Ja, das ist doch das gleiche, oder?. Der Kerl nimmt ein Monat Klavierunterricht und tippt dann mit zwei Finger auf dem Tasten herum, …der kann so doch auch keinen Shiho-nage beurteilen. Da muss man schon zehn Jahre trainieren. Na, vielleicht nicht zehn, aber mindestens fünf, sechs, sieben, acht Jahre. Es braucht alles Zeit. Man muss ihnen das erklären.

Ok, nach dem ersten Jahr geht es schon besser, nach dem dritten Jahr sieht man, wo man steht, etc. Aber um wirklich einen Erfolg, einen Fortschritt zu erkennen, da braucht man sechs sieben Jahre Training, regelmässiges Training, d.h. mindestens zweimal die Woche, besser dreimal. Einmal ist nicht genug. Das ist auch beim Klavierspielen nicht anders. Selbst der Könner muss immer wieder üben, um nicht aus der Übung zu kommen.

Deine Reisen nach Japan, sind die eher privat?

Nein nein, schon nur für das Aikido. Dieses Jahr habe ich auch mal einen privaten Abstecher gemacht. Mit Schüler von Nisho Sensei war ich in Hakone, in Onsen, die Therme, so wie Baden-Baden, aber sehr warm.

Ist das diejenige mit 42 Grad, ich glaube die mit 45 ist in Tokyo?

Nein, die ist nicht so heiss. Also ich schaffe es dort hinein zugehen. Im »Sento«, in der Stadt, ist es sehr heiss. Da habe ich Probleme, rein zu gehen! Aber die natürliche Quelle in Onsen ist erträglich, sie ist eben natürlich, während die »Sento« aufgeheizt wird. Dann waren wir noch drei Tage am Meer bei Kyoto. Dort habe ich zwei Übungsschwerter gekauft.

> **Bereitgestellte Daten**:
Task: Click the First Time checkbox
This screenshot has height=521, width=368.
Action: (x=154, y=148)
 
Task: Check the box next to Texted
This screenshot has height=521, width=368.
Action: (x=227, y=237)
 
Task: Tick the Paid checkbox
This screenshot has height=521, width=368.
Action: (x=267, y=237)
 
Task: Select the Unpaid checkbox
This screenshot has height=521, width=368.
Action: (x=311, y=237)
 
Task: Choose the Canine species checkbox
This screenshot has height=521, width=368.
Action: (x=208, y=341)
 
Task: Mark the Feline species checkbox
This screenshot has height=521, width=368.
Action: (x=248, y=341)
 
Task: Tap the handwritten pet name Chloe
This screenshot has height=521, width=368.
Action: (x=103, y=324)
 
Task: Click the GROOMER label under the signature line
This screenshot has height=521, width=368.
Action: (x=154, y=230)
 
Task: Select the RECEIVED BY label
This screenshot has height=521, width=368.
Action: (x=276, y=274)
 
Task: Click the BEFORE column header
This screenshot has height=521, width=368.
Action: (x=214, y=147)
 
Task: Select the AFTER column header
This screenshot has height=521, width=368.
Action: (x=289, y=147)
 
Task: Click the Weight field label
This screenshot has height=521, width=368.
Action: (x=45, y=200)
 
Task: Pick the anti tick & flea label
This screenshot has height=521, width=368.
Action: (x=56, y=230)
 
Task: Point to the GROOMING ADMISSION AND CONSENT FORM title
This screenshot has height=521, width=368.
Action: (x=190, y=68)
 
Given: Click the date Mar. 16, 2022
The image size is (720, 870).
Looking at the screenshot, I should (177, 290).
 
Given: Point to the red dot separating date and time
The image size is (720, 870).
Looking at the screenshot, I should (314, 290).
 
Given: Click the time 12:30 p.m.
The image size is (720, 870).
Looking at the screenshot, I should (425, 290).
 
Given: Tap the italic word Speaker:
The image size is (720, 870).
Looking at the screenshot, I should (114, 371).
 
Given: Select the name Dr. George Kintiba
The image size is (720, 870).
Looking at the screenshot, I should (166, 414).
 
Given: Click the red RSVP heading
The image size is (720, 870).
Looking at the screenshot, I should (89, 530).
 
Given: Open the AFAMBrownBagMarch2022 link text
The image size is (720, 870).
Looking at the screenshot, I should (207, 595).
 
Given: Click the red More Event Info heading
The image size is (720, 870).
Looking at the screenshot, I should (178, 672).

> **Was benötigt wird**: Kopiere aus dem Seitenauszug wörtlich den Abschnitt, der mit den Worten „Ja, das ist“ einsetzt und mit „die eher privat?“ schließt. Die Daten spielen hierfür keine Rolle.

> **Antwort zur Aufgabe**:
Ja, das ist doch das gleiche, oder?. Der Kerl nimmt ein Monat Klavierunterricht und tippt dann mit zwei Finger auf dem Tasten herum, …der kann so doch auch keinen Shiho-nage beurteilen. Da muss man schon zehn Jahre trainieren. Na, vielleicht nicht zehn, aber mindestens fünf, sechs, sieben, acht Jahre. Es braucht alles Zeit. Man muss ihnen das erklären.

Ok, nach dem ersten Jahr geht es schon besser, nach dem dritten Jahr sieht man, wo man steht, etc. Aber um wirklich einen Erfolg, einen Fortschritt zu erkennen, da braucht man sechs sieben Jahre Training, regelmässiges Training, d.h. mindestens zweimal die Woche, besser dreimal. Einmal ist nicht genug. Das ist auch beim Klavierspielen nicht anders. Selbst der Könner muss immer wieder üben, um nicht aus der Übung zu kommen.

Deine Reisen nach Japan, sind die eher privat?